**Aim of the exercise**
Print the material from the line containing "You are a GUI" through the line containing "This screenshot has width=1000, height=707.", reproducing each line without alteration and omitting all other material.

**Material shown**
## Start
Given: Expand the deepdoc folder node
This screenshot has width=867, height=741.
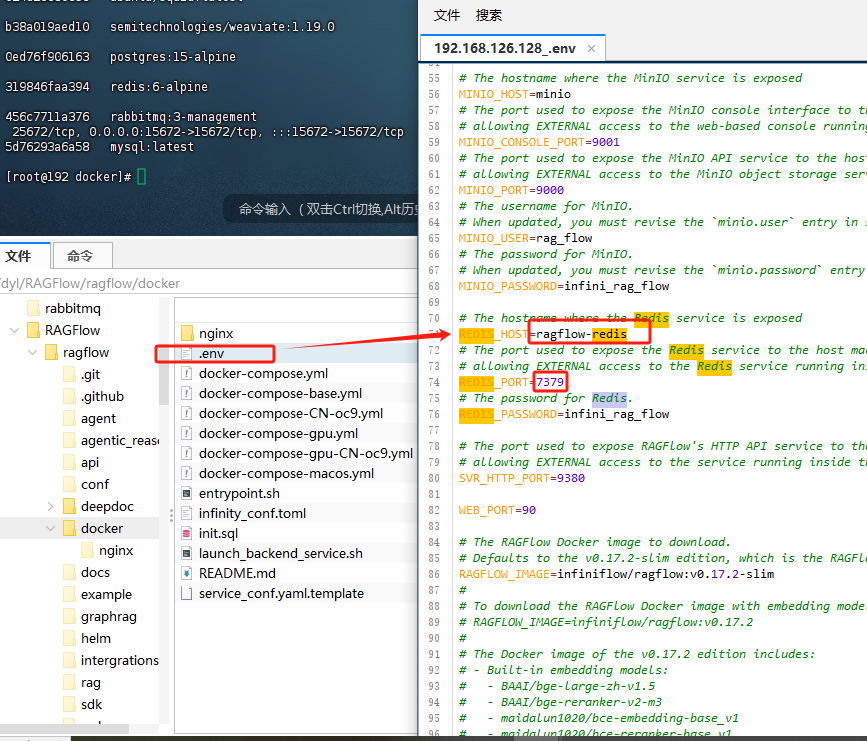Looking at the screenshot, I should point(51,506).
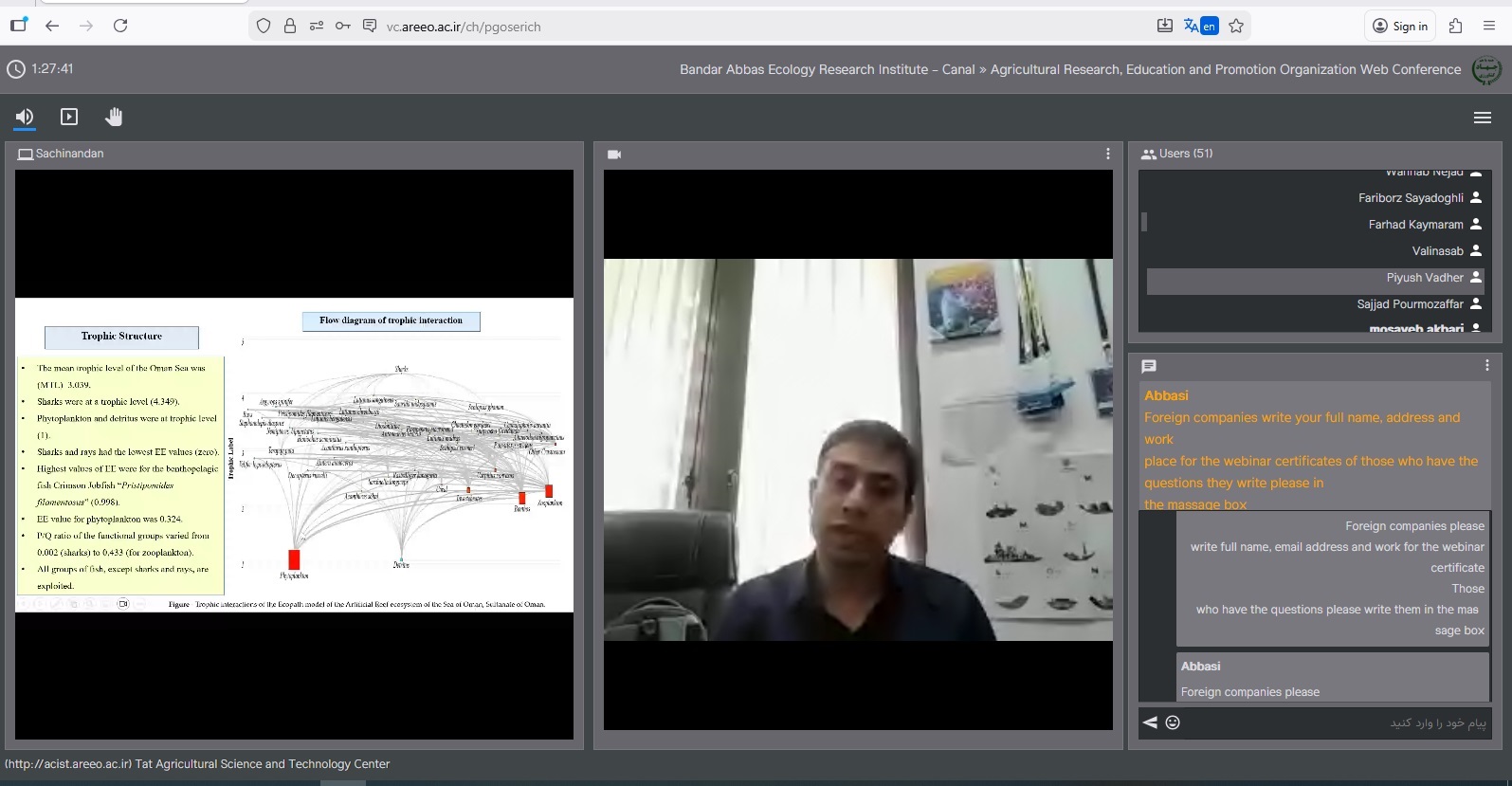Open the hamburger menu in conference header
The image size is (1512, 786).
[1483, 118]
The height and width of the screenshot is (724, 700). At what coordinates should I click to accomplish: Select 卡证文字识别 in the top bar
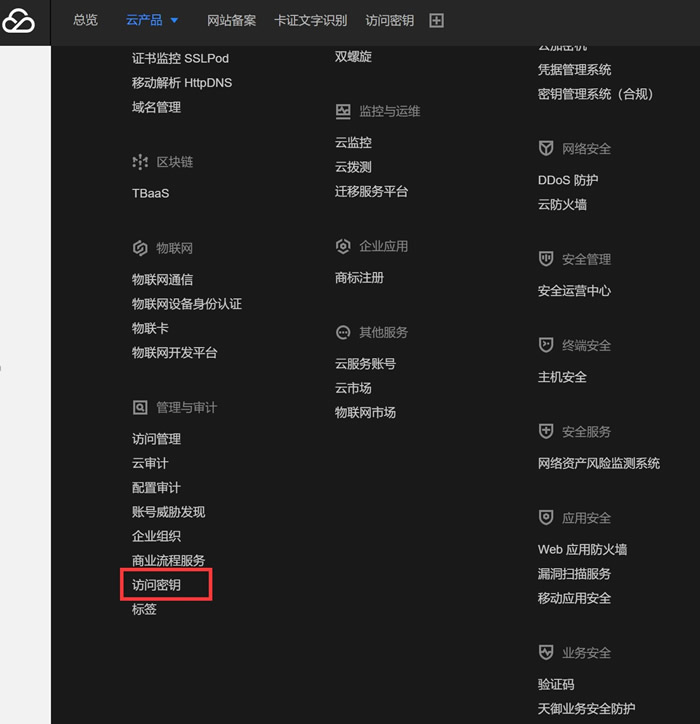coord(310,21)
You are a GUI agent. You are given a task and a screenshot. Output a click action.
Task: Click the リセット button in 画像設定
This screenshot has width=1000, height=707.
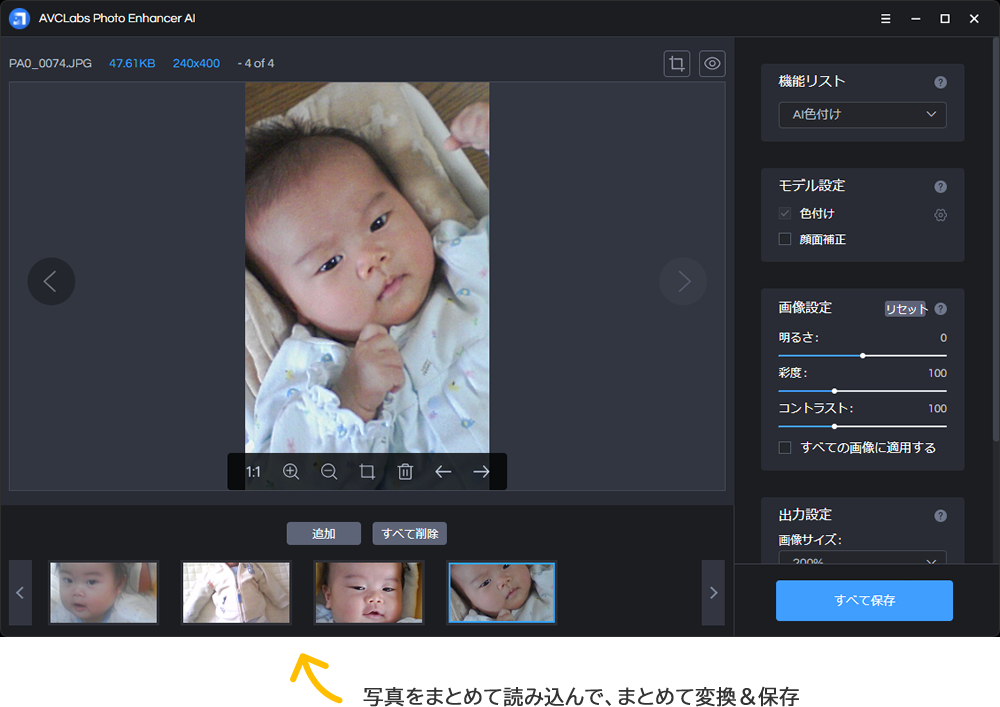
## End
## Start
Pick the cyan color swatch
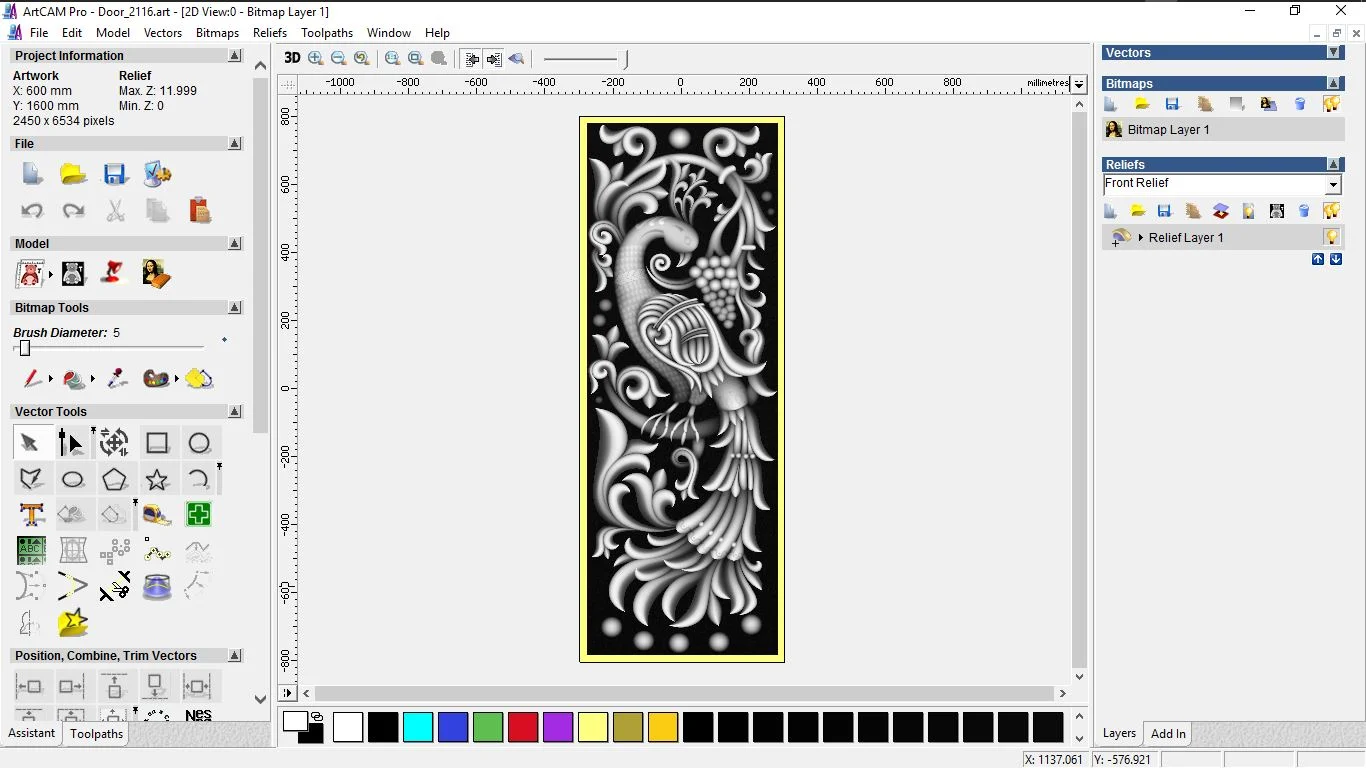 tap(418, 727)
## End
**Exercise response**
You are a GUI agent. You are given a task and a screenshot. Output a click action.
Task: Click the リセット button in 画像設定
This screenshot has width=1000, height=707.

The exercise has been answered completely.